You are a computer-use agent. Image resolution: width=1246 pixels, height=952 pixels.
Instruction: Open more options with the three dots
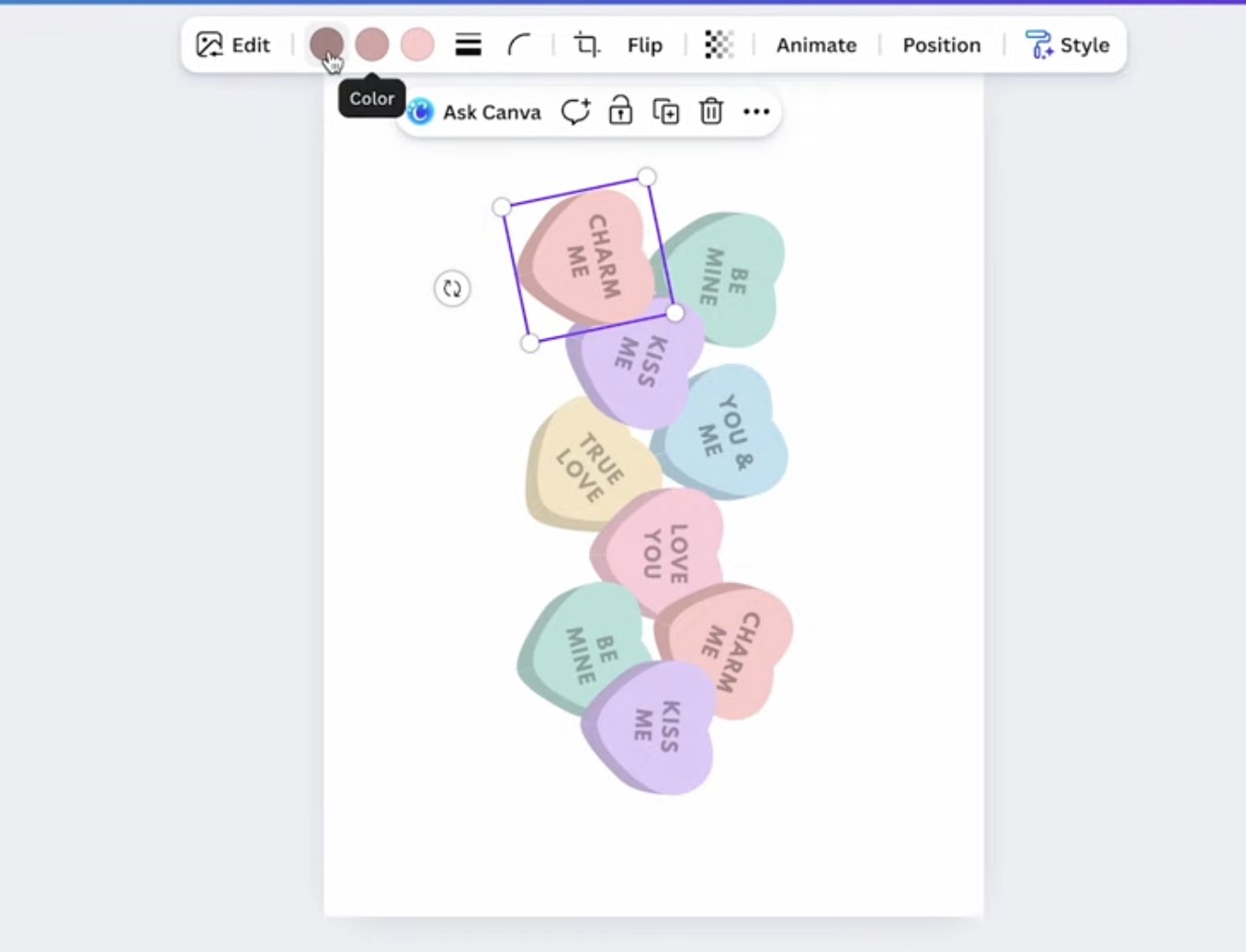click(756, 111)
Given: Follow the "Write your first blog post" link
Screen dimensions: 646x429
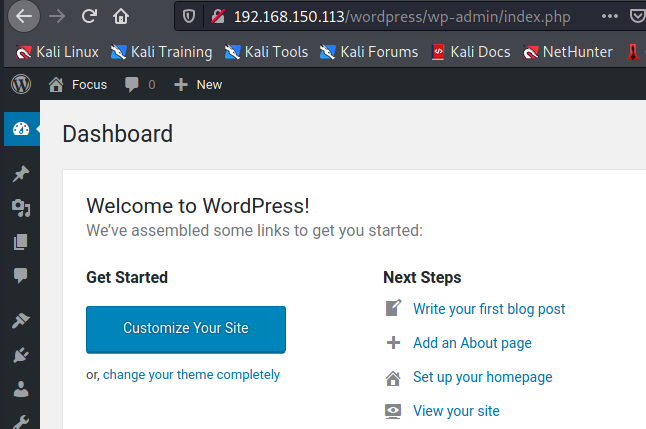Looking at the screenshot, I should [x=489, y=309].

§ Exercise: The records must be restated word for word, apart from any images.

§ Exercise answer:
You are a computer-use agent. Image resolution: width=1246 pixels, height=952 pixels.
Instruction: Open more options with the three dots
click(756, 111)
Given: Follow the "Write your first blog post" link
Screen dimensions: 646x429
Looking at the screenshot, I should [x=489, y=309].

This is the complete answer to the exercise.